Что же, в конце концов, разумеет русский человек под названием степи? По-видимому, обширные равнины, богатые травянистой растительностью и не тронутые еще культурой. При этом понятию степи не противоречит ни присутствие на ней твердокаменных горных групп и кряжей (как это замечается в Киргизской степи), ни произрастание на ней перелесков, состоящих из лиственных лесных пород, как это замечается в Ишимской и Барабинской степях. Орошение есть необходимое условие существования степи: безводная степь перестает быть степью и делается пустыней. Но характер орошения степи может быть весьма различен.

Степь может быть орошена реками, текущими или по совершенно ровной ее поверхности, или в более или менее глубоких ложбинах. Наконец, степь может совсем не иметь текущих вод, а быть покрыта пресноводными или солеными озерами. Но еще более необходимо, чтобы степь была покрыта зимой сплошным снежным покровом, составляющим непременный атрибут степи, так как таяние этого покрова восстанавливает тот растительный покров, который служит главной характеристикой степи.

Возвращаюсь к своему путешествию 1856 года.

Город Аягуз (впоследствии Сергиополь) был расположен на правом берегу реки того же названия, которая имела здесь всего только 10 метров ширины, но я обрадовался и этой ничтожной речке, так как это была первая встреченная мной проточная вода на протяжении двухсот семидесяти верст от Иртыша, и притом она принадлежала уже к бассейну озера Балхаш.

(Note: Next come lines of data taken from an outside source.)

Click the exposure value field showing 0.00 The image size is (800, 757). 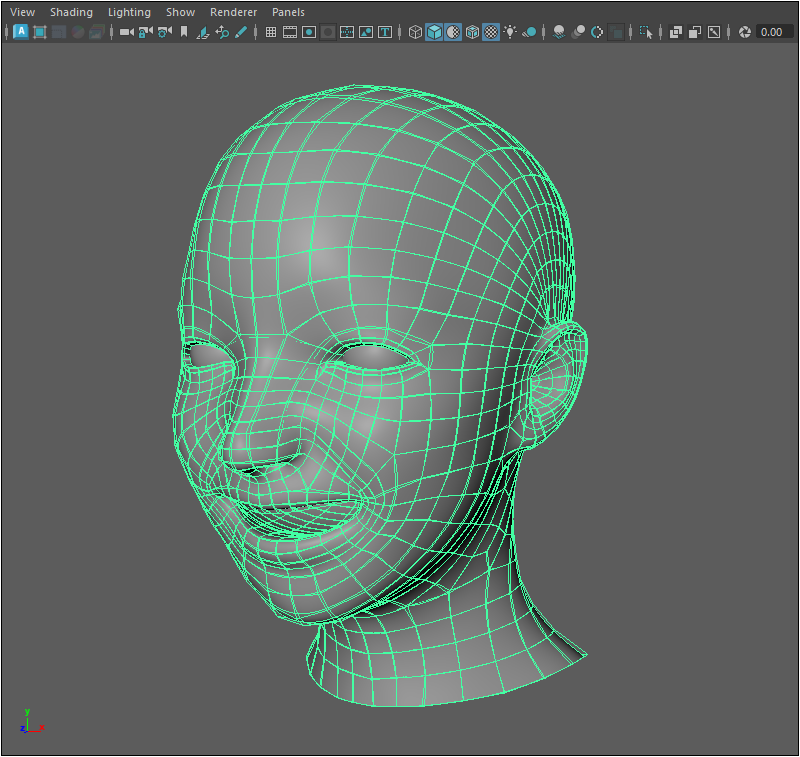[772, 32]
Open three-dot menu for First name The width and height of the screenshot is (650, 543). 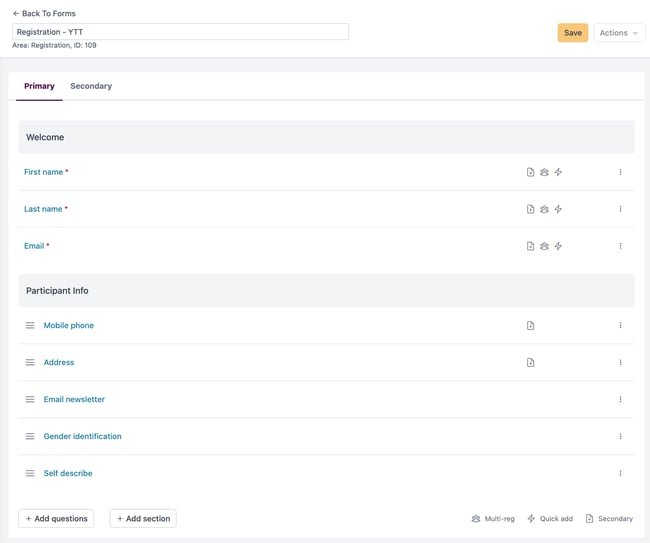(620, 172)
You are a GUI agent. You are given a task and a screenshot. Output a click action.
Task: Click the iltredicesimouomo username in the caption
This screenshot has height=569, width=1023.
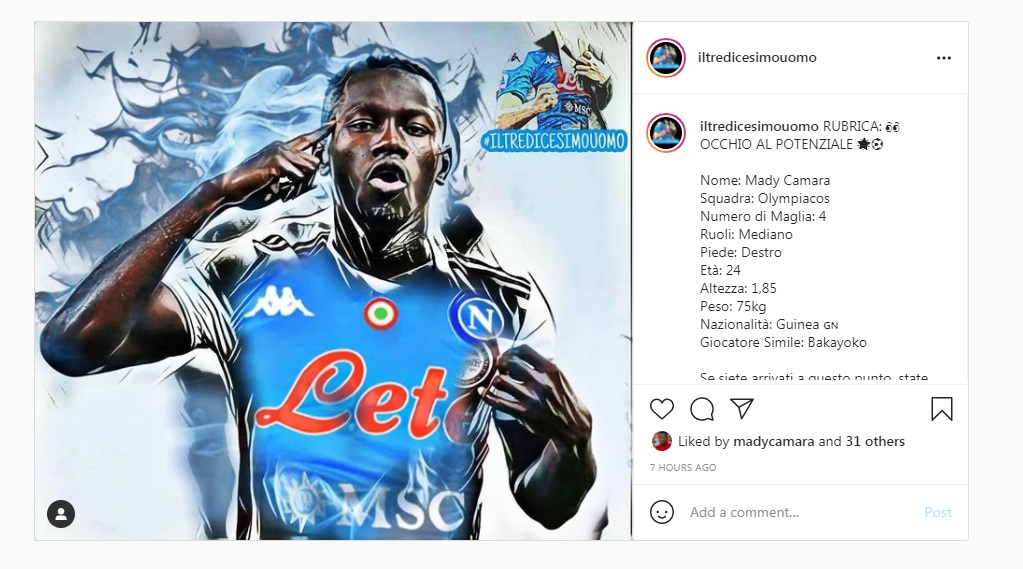(x=759, y=126)
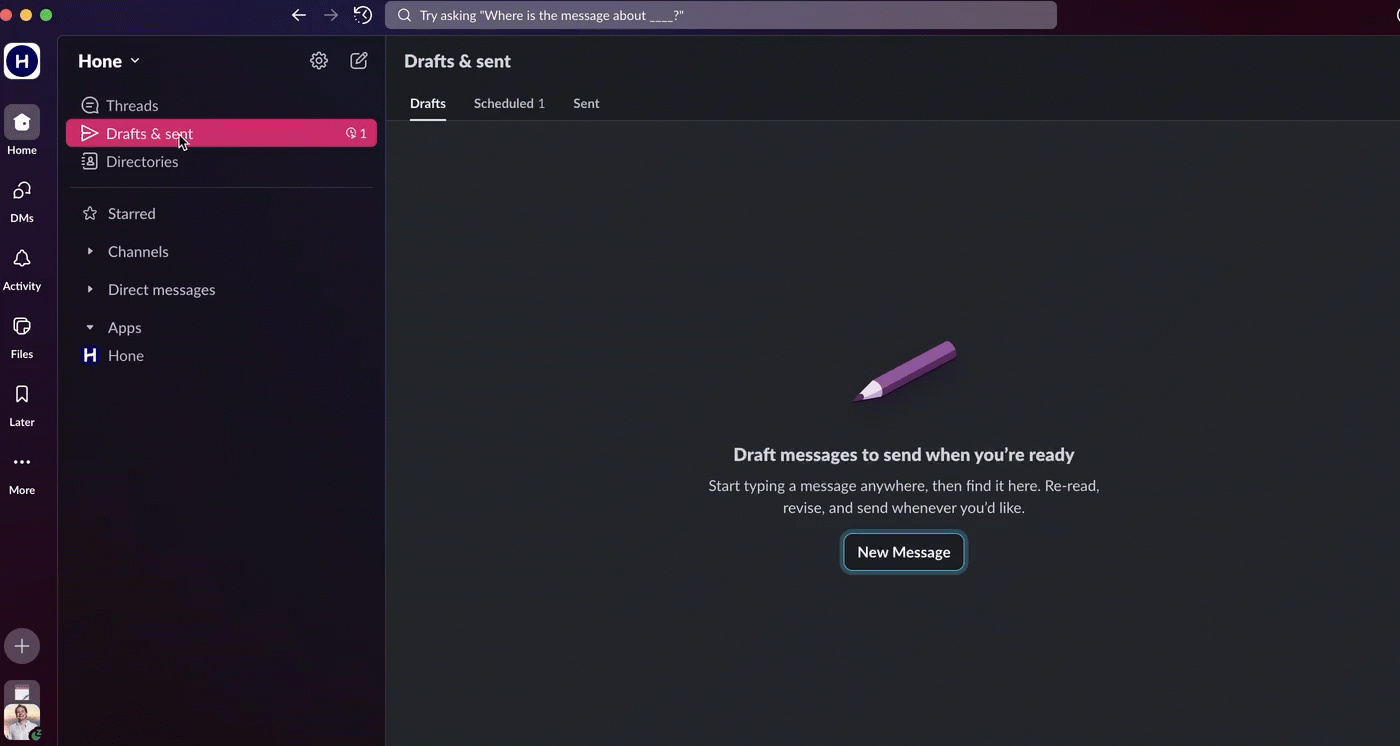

Город этот первоначально был построен верстах в тридцати выше на речке Аягуз при пересечении ее караванной дорогой, но вскоре после основания там города караванная дорога отошла от него в сторону и стала пересекать речку в тридцати верстах ниже. Тогда город перенесли на это, то есть на нынешнее его место, но караванная дорога снова перешла на свое старое место. Однако город не захотел качаться далее как маятник из стороны в сторону и остался на своем втором месте. Во время моего посещения он был таким жалким и ничтожным, каким мне не приходилось видеть ни одного русского города.